Beautiful Rooms To Inspire

Well here we are again on a Monday and I thought it would be appropriate to start with an inspiring little home office as some of us will be heading deskwards shortly. Now many people talk about creating a working space under the stairs and it’s definitely cheaper and takes up less space than a loo but do be realistic about how much working space you need.

understairs desk image by astrid templier 

This is a brilliant example as there is a cupboard next to the desk which might be for household coats and shoes or could work for office filing. Even if you can work in small space there is inevitably a mass of stuff that needs filing or storing. Now without seeing the rest of the space it’s hard to know if that bench is part of the main room or a space that could have been used to extend the desk.

In my own house there are steps down to the kitchen which massively restricts the amount of space I could have as a desk and also makes it very dark.

But if you can make it work for you there are tips to make both it and you function better and be more productive. Firstly if you want to hide your office at the end of the day and there’s no room for a door then a curtain will add decor and privacy. I’m massively into curtains as doors at the moment and have bought material from the Haines Collection to make one between the hall and the kitchen.

Secondly, if natural light is in short supply then do add a good spotlight over the desk as well as a desk/task lamp so you can vary your sources. It has also been proven that gazing into the middle distance is not only good for resting your eyes but can provide inspiration as well. If you have no window and therefore no view then hang a picture – preferably a landscape – beach, mountain, countryside or whatever takes you fancy to allow the eye to travel.

And when you’ve done all that you should, in most cases, be near the kitchen for a cup of coffee. Which tenuous link brings me onto this lovely space above. If you were in any doubt about the joy of a disrupter colour just look at that AGA above. Cobalt blue may not have been the instinctive choice in this colour scheme but it brings a flash of modernity and colour to this vintage looking space. Cream would also be lovely but classic. Mint or pale blue would also work well.

I’m also a fan of tiling walls as high as you can. It’s perfect for the Victorian period feel but if you use dark grout it’s not only more practical but also modernises the look.

◆ Goal:
In the blog post about inspiring rooms, what should you hang in a home office that has no window?

◆ Given records:
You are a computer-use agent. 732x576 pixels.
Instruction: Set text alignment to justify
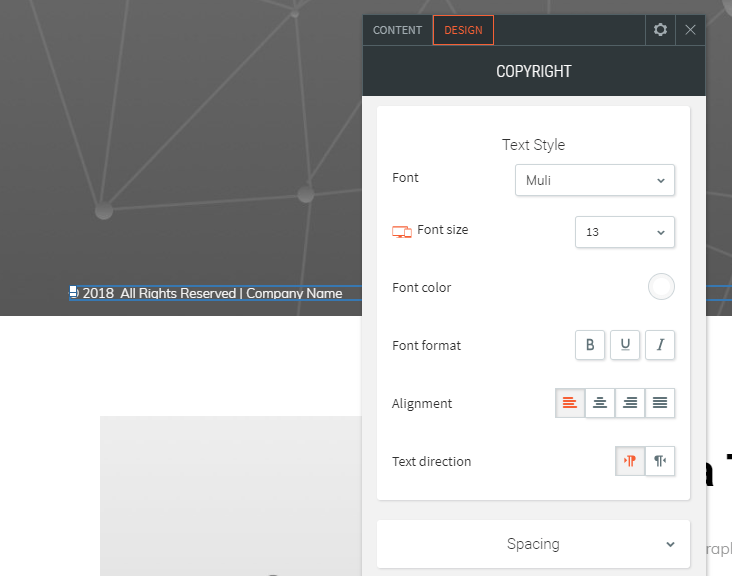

* * *

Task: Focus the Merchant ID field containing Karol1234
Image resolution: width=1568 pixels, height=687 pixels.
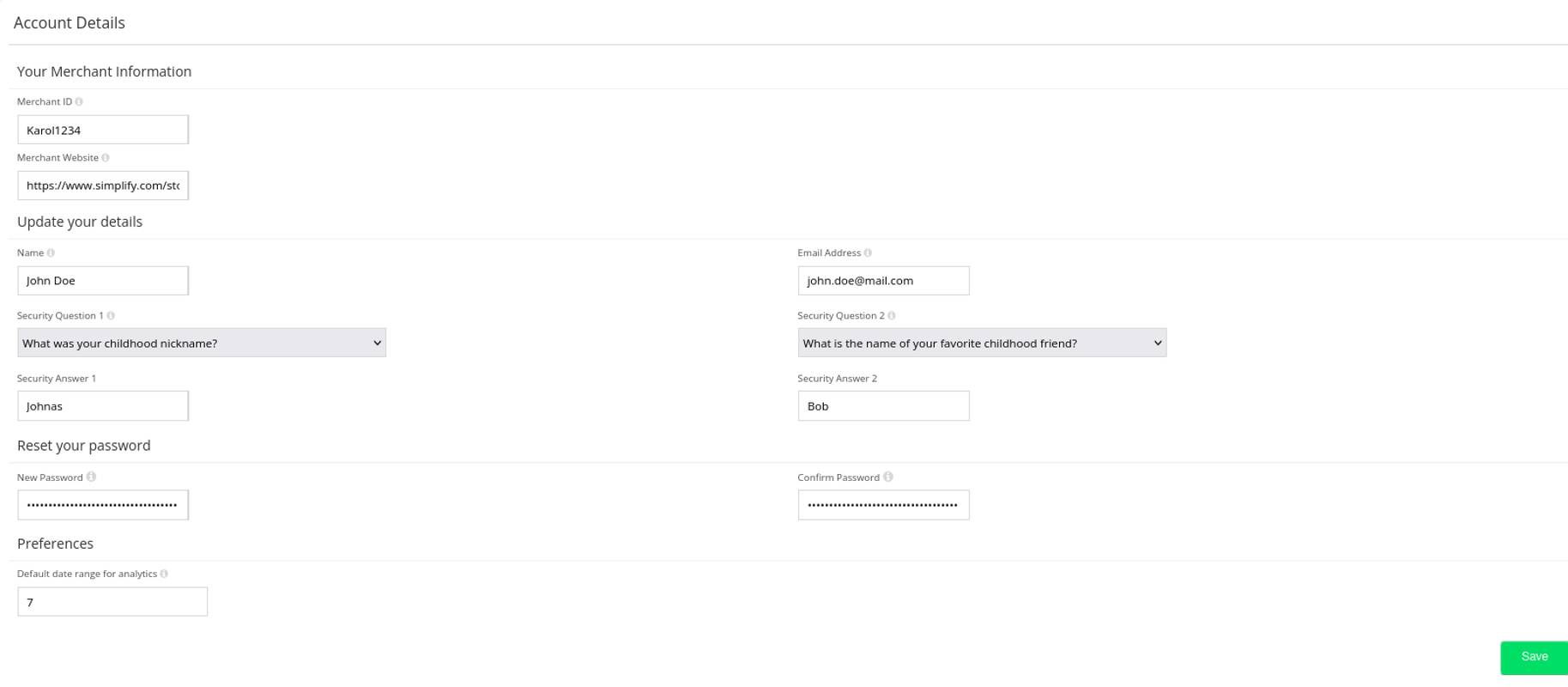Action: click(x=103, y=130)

◆ Answer:
A picture, preferably a landscape such as a beach, mountain or countryside scene.